L’ouvrage commence par traiter de la Conférence Nationale Souveraine (CNS) qui s’est tenue en juin 1991. Comme dans d’autres pays africains à la même période, cette conférence a eu lieu sous l’influence de la France ainsi que sous la pression des mouvements populaires, des syndicats et de l’opposition pour que l’État autorise le multipartisme et qu’une démocratisation des institutions du pays et de la vie publique s’engage. À l’époque, le président de la République Denis Sassou-Nguesso (1943- ) est lui-même arrivé au pouvoir sur un coup d’État en 1979.

La CNS rassemble des membres des différents partis politiques créés juste avant, des syndicats, associations, ONG, institutions nationales et internationales, des sociétés publiques, etc. Cette assemblée avait pour mission de dresser un état des lieux du fonctionnement des institutions, de l’économie et des finances, des différentes politiques menées jusque-là. Elle devait aussi statuer sur les assassinats politiques perpétrés depuis l’indépendance et produire des rapports sur l’argent détourné par les dirigeants, le rapatriement des sommes volées et placées à l’étranger. Et pour finir, la CNS devait établir une nouvelle constitution pour le Congo et mettre en place un gouvernement de transition qui dirigerait le pays jusqu’aux élections législatives, municipales et présidentielles de l’année suivante, 1992.

Patrice Yengo met à la fois en évidence ce que la Conférence Nationale portait déjà en elle comme résistances au changement et les pressions extérieures qui ont pesé sur elle. Cette Conférence servira en fait à légitimer « démocratiquement » une classe dirigeante qui ne se renouvelle pas ou peu. La CNS est finalement restée en grande partie bloquée par les systèmes de pouvoir auxquels elle prétendait mettre fin. « La guerre civile au Congo-Brazzaville (…) » décrypte patiemment les liens entre Sassou-Nguesso, Elf et l’Elysée en toile de fond, puis la responsabilité de ces connivences dans l’échec de la démocratisation du Congo. Patrice Yengo déplore également l’incapacité de la Conférence Nationale à résoudre la question des crimes politiques, d’en dénoncer les auteurs et, à travers ça, de proscrire la violence comme solution politique, le meurtre comme pratique légitime pour les représentants des institutions.

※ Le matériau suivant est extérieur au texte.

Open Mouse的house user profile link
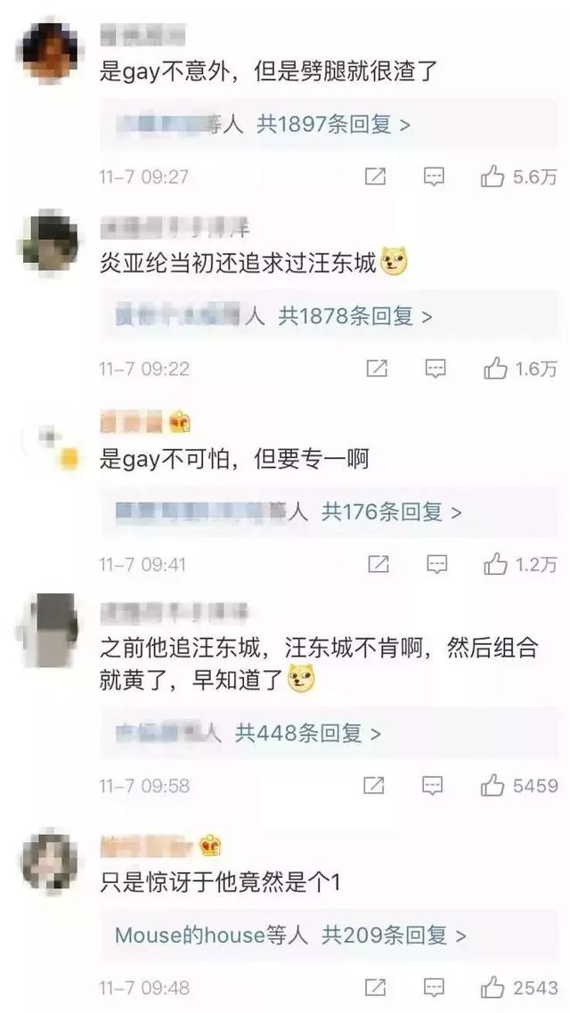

Un premier regard sur les logiques internes de l’affrontement permet d’en repérer trois niveaux.
Le premier niveau est constitué par la logique subconsciente qui puise dans le conflit de 1959 les sources de sa réactualisation. Ce conflit qui opposa Fulbert Youlou à Jacques Opongo a irradié la société de telle manière que la bipolarité qu’elle a induite est devenue structurante du pouvoir. Cette bipolarisation légitimante, basée sur l’opposition entre le nord et le sud et plus particulièrement entre les régions du Pool et de la Cuvette ont enfermé l’alternance au sommet dans les limites de ces deux régions.
Le deuxième niveau est celui du personnel politique et de son mode de légitimation. Les trois leaders belligérants représentent trois générations qui se côtoient depuis quarante ans sur la scène politique. La première, celle de Bernard Kolélas, militant de l’UDDIA, 1 de Fulbert Youlou, est rattachée à la période des indépendances. La seconde, représentée par Pascal Lissouba, est liée à la première période du parti unique, celle du Mouvement National de la Révolution (MNR) issu du mouvement insurrectionnel d’août 63. Denis Sassou-Nguesso, quant à lui, est représentatif du second épisode du parti unique, le PCT 2, qui a permis d’asseoir la légitimité du pouvoir militaire « nordiste ». Ce sont ces trois acteurs et leur classe d’âge que la Conférence Nationale n’a pas réussi à délégitimer, remettant même en orbite des anciennes élites, pourtant désavouées. Le défi spécifique auquel la démocratisation a été soumise, a été l’ouverture du libre jeu du suffrage universel aux ennemis de la démocratie. Ceux-là même dont la pratique politique avait été jalonnée de meurtres et de crimes économiques se trouvaient dans la situation d’accéder légalement au pouvoir d’État.
Le troisième niveau est porté par les alliances dont le caractère labile détermine les trois séquences de la « guerre ». La première séquence est consécutive à la rupture de l’alliance entre Pascal Lissouba et Denis Sassou-Nguesso, tissée pendant la Conférence nationale. Pour la stabilité de la classe dirigeante issue du parti unique (MNR et PCT), l’alliance Lissouba-Sassou s’oppose à l’URD (Union pour la République et le Développement) dirigé par Bernard Kolélas, lequel est battu aux élections présidentielles par Pascal Lissouba. De la rupture de cette alliance jaillit une autre en contrepoint, Bernard Kolélas et Denis Sassou-Nguesso, les deux perdants des présidentielles et législatives, mais dont le décompte des députés à l’Assemblée nationale devient majoritaire, mettant ainsi Pascal Lissouba et sa mouvance dans la situation de partager le pouvoir, Lissouba occupant la présidence et la nouvelle opposition prenant les rênes de l’Assemblée nationale. C’est pour ne pas dépendre de cette nouvelle majorité que Pascal Lissouba s’affaire à revendiquer une majorité à l’Assemblée afin de faire aboutir son programme. La dissolution de l’Assemblée national quelques jours seulement après son investiture révèle la nature autocratique du pouvoir post-colonial 3.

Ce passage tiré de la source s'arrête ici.